Les bateaux traditionnels ne permettent que la pêche côtière, aussi,
Les fonds sont déserts, trop pêchés, les stocks ne peuvent se reconstituer. Les pêcheurs pour mettre quelque chose dans l’assiette de leurs enfants, ramènent la moindre petite prise(jusqu’aux juvéniles).
Une ONG avait fabriqué des radeaux au large pour que les poissons puissent s’y reproduire tranquillement mais les radeaux ont été dépouillés de tout ce qui pouvait se revendre.L’herbier marin qui sert de nourriture et d’habitat est étouffé par le ruissellement des eaux de pluie causé par la déforestation intensive.
Ce site magnifique est vierge et le seul développement possible serait le tourisme. C’est vrai qu’aujourd’hui, Haïti n’est pas la première destination à laquelle on pense pour des vacances. Et pourtant, il suffirait d’un investisseur ayant un peu le goût du risque pour que ça marche, je crois que quelques hôtels ont commencés à s’installer. Dans d’autres parties de l’île, à l’île à vaches l’aventure a été tentée et réussie, avec un complexe touristique et une marina. Il y a beaucoup de haïtiens riches,en général à l’étranger, qui viennent s’y reposer.
Aujourd’ui, quand on pose le pied à terre, l’accueil est amical et joyeux, même si les habitants espèrent tous en tirer un petit profit, on nous propose des copies de bateaux locaux, fabrication très artisanale, une maman m’à proposé sa fille de huit ans pour l’adoption,(avec moi sur la photo) c’est dire à quel point ils sont désespérés et je me suis vraiment posé la question du meilleur pour cette enfant.
Nous sommes restés quelques jours sur l’île. L’équipe de « Thalassa » a utilisé un maximun de main d’œuvre, tous, bien sûre voulaient participer au tournage dans une ambiance joyeuse, et nous sommes repartis vers Port au Prince ou la situation politique s’était rapidement dégradée, la population avait décidé de chasser Prosper Avril, enième président ni pire, ni meilleur que les autres. Ensuite, ils ont subit le Père Aristide, un cyclone et dernièrement le tremblement de terre. Pauvre peuple !

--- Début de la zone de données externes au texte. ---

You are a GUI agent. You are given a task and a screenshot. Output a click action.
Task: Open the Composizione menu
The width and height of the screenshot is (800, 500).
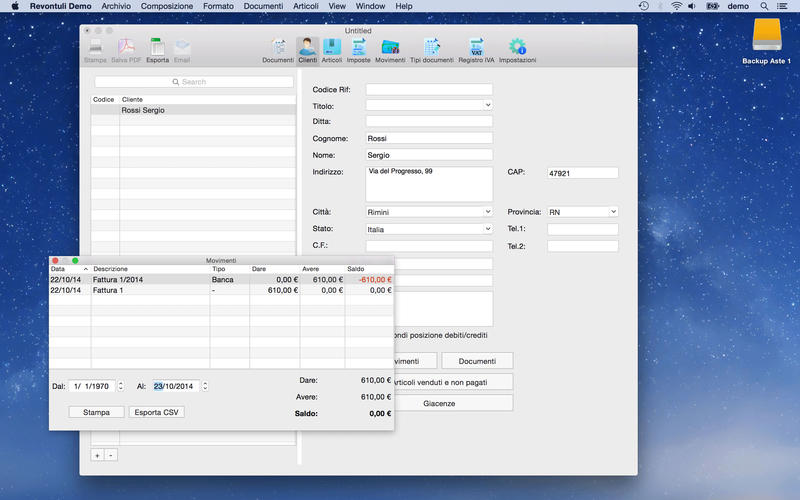pyautogui.click(x=167, y=6)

J’avais prévue de rester une semaine, mais la tension était telle, qu’après avoir passé plusieurs heures coincée dans une galerie de peinture, en plein centre ville, protégée par le rideau de fer, évité les pneus enflammés lancés dans la pente de l’artère principale, j’ai embarqué sur le premier vol que nous sommes aller attraper en convoi. E l’arrivée en Guadeloupe m’a fait l’effet d’un saut brutal à travers le temps.
© Rosine Mazin
40 photos du reportage de Rosine dans l'album Haïti.

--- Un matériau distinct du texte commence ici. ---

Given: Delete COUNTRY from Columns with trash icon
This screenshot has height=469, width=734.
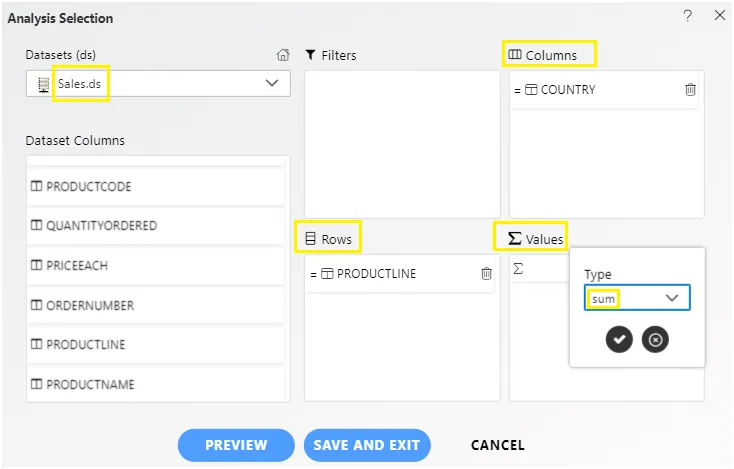Looking at the screenshot, I should (x=690, y=89).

Le 12 janvier 2010, un terrible tremblement de terre anéantissait Port au Prince et la région. Deux de mes amis que j’avais connu en 1989 venaient d’accepter une mission pour vérifier la solidité des écoles en Haïti.
Leur avion s’est posé le 12 à 14h30 et ils se sont rendus vers l’hôtel Montana.
Trois semaines après on a retrouvé leurs corps, dans leur chambre.